UCLA laptop scientist Man Van den Broeck was extra candid in his evaluation. “I don’t know if the price point makes sense,” he instructed TechCrunch, “and if pricey reasoning models will be the norm.”
o1 is “better than most humans at most tasks” as a result of, sure, people exist solely in amnesic disembodied multi-turn chat interfaces https://t.co/zbLY2BG5pQ
— Aidan McLau (@aidan_mclau) December 6, 2024
A beneficiant take is that it’s a advertising blunder. Describing o1 professional mode as finest at fixing “the hardest problems” doesn’t inform potential prospects a lot. Nor do obscure statements about how the mannequin can “think longer” and reveal “intelligence.” As Willison factors out, with out particular examples of this supposedly improved functionality, it’s arduous to justify paying extra in any respect, not to mention ten instances the worth.

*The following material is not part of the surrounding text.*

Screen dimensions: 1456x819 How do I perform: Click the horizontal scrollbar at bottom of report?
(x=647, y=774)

that is such a humorous advisable immediate for an ai mannequin that prices $2400/yr
I hope openai retains these boilerplate pattern prompts all the best way to asi pic.twitter.com/JQ5vLKxWWR
— Dean W. Ball (@deanwball) December 6, 2024
As far as I can inform, consultants in specialised fields are the meant viewers. OpenAI says it plans to grant a handful of medical researchers at “leading institutions” free entry to ChatGPT Professional, which is able to embody o1 professional mode. Errors matter quite a bit in healthcare, and, as Bob McGrew, OpenAI’s former chief analysis officer, famous on X, higher reliability is probably o1 professional mode’s chief unlock.
Been enjoying with o1 and o1-pro for bit.

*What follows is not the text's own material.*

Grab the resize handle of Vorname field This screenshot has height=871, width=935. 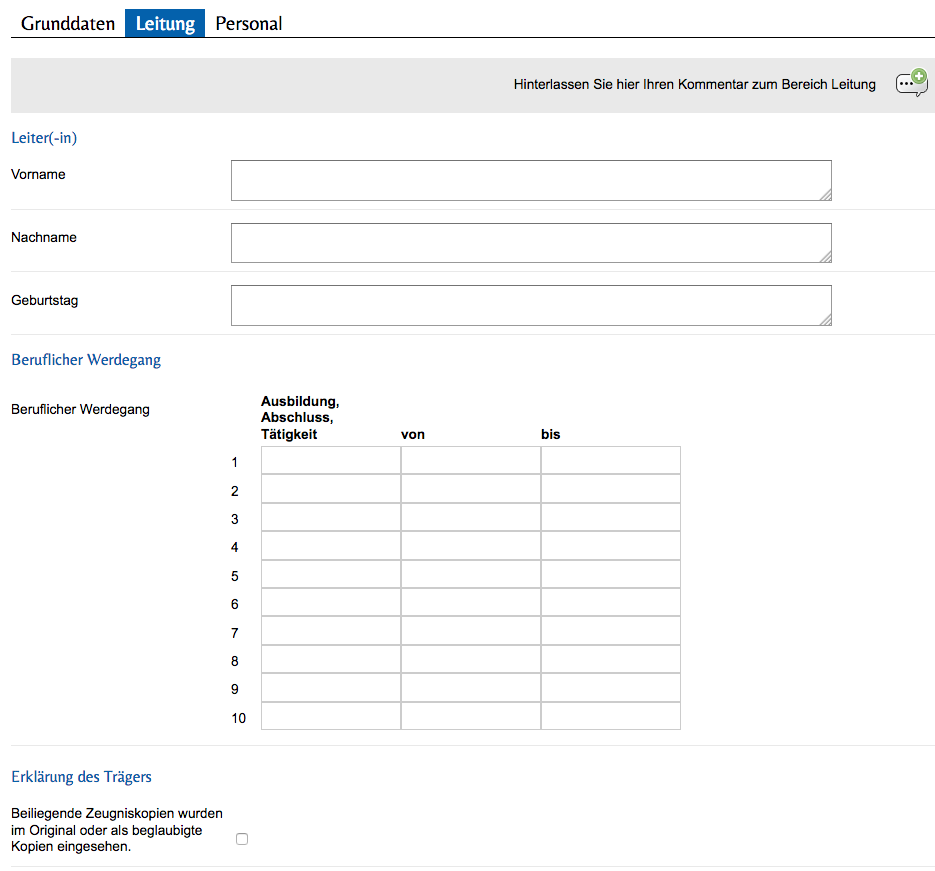[x=825, y=195]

They’re excellent & a little bit bizarre. They’re additionally not for most individuals more often than not. You actually need to have explicit arduous issues to resolve to be able to get worth out of it. However if in case you have these issues, it is a very large deal.
— Ethan Mollick (@emollick) December 5, 2024
McGrew additionally mused o1 professional mode is an instance of what he calls “intelligence overhang”: customers (and maybe the mannequin’s creators) not figuring out the best way to get worth from any “extra intelligence” because of basic limits of a easy, text-based interface. As with OpenAI’s different fashions, the one solution to work together with o1 professional mode is thru ChatGPT, and — to McGrew’s level — ChatGPT isn’t excellent.
It’s additionally true, although, that $200 units expectations excessive. And judging by the early reception on social media, ChatGPT Professional isn’t any slam dunk.